START Input data

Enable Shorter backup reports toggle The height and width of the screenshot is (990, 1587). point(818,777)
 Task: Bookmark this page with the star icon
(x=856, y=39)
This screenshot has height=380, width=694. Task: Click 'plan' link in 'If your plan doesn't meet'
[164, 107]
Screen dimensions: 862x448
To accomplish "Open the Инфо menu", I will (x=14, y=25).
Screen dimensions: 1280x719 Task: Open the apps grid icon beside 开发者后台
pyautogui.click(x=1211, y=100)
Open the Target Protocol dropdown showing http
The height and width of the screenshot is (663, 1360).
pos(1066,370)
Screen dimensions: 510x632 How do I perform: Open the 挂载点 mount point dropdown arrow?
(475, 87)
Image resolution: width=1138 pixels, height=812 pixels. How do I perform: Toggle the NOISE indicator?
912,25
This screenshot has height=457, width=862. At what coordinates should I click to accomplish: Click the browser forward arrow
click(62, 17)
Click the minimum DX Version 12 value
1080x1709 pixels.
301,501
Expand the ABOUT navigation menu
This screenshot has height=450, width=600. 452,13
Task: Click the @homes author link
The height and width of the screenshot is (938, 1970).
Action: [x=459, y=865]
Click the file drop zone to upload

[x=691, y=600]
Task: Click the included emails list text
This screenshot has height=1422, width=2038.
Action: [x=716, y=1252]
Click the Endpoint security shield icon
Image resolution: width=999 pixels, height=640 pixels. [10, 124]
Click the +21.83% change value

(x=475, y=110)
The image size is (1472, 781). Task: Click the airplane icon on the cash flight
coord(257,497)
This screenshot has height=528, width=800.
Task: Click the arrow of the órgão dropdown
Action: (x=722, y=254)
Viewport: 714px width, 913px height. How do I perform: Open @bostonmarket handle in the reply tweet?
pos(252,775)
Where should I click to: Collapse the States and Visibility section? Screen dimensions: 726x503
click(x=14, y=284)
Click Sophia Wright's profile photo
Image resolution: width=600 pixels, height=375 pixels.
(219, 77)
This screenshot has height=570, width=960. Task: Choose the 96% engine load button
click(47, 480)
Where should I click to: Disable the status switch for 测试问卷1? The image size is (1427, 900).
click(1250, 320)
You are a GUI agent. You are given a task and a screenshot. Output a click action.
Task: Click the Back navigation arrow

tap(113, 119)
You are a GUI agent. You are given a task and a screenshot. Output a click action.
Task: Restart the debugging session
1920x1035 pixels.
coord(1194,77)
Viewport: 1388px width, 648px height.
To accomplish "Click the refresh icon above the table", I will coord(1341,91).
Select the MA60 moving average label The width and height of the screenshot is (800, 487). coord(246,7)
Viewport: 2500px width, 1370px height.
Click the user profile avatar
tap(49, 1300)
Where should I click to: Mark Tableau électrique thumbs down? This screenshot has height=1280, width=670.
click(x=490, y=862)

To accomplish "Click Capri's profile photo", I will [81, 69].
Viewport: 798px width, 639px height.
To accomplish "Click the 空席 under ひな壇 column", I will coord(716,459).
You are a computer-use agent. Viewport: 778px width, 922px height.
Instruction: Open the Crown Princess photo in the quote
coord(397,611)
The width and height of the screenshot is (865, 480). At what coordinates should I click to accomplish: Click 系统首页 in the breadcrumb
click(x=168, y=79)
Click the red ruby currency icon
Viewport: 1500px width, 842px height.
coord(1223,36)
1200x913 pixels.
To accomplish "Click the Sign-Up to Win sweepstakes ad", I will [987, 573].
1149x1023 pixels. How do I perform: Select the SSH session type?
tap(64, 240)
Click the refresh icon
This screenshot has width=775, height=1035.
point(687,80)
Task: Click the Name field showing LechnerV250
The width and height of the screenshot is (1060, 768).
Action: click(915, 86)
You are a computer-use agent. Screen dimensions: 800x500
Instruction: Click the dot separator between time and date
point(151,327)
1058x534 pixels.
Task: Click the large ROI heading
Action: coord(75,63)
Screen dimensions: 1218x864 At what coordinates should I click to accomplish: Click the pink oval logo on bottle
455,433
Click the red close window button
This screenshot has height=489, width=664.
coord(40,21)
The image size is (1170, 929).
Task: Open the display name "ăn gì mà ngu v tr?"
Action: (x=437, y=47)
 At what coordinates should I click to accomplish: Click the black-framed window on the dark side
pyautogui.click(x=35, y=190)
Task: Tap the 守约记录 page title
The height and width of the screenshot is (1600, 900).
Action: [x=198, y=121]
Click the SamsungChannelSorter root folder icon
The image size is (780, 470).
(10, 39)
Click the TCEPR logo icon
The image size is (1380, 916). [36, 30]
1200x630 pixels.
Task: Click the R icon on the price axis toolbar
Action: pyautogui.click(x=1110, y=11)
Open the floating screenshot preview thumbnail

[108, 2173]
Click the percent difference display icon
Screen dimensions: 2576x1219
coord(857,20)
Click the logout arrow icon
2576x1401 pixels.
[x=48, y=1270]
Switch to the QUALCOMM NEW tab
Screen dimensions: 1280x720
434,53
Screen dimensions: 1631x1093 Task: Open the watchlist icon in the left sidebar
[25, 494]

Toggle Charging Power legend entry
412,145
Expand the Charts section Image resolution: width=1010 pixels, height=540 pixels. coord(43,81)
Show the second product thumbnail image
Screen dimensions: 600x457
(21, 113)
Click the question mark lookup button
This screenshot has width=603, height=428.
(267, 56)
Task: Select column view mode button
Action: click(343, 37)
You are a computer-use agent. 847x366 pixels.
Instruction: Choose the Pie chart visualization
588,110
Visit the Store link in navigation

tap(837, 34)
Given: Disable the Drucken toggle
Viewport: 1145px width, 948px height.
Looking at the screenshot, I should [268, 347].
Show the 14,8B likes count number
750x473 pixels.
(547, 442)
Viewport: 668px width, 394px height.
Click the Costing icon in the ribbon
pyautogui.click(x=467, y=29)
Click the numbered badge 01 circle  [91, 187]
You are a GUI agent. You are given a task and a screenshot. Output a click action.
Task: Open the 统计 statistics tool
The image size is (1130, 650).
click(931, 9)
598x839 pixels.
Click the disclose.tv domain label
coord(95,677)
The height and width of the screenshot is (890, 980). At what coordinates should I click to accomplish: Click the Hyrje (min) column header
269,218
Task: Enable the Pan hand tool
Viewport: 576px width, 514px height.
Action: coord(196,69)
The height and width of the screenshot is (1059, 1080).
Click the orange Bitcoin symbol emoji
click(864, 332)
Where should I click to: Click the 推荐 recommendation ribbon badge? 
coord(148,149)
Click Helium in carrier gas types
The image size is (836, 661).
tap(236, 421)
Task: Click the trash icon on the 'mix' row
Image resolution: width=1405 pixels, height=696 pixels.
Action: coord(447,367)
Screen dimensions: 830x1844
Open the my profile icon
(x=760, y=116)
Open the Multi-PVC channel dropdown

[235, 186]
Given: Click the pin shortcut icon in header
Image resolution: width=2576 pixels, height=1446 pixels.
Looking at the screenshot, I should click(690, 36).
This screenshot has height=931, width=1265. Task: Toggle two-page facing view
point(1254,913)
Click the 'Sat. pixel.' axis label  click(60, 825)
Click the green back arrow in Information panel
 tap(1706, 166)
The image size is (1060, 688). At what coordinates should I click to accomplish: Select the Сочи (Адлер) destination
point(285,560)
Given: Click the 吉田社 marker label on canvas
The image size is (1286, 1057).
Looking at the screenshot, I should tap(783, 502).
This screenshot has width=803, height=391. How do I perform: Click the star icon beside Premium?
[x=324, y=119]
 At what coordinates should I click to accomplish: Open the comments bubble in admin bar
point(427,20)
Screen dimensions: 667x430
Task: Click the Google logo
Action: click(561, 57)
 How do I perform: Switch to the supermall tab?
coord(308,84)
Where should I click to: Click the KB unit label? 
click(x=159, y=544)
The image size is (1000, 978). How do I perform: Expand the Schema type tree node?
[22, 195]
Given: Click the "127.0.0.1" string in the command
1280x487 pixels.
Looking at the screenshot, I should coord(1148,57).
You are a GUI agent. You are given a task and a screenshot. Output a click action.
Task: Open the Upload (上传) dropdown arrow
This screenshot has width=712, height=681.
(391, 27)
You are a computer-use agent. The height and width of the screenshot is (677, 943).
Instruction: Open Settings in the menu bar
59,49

END Input data

Problem description
Copy out every line of the material above that contains the word "what", and treat uppercase and lowercase as different.

Full output
This screenshot has height=457, width=862. At what coordinates should I click to accomplish: Click the browser forward arrow
The width and height of the screenshot is (865, 480). At what coordinates should I click to accomplish: Click 系统首页 in the breadcrumb
Screen dimensions: 1218x864 At what coordinates should I click to accomplish: Click the pink oval logo on bottle
 At what coordinates should I click to accomplish: Click the black-framed window on the dark side
The height and width of the screenshot is (890, 980). At what coordinates should I click to accomplish: Click the Hyrje (min) column header
The image size is (1060, 688). At what coordinates should I click to accomplish: Select the Сочи (Адлер) destination
 At what coordinates should I click to accomplish: Open the comments bubble in admin bar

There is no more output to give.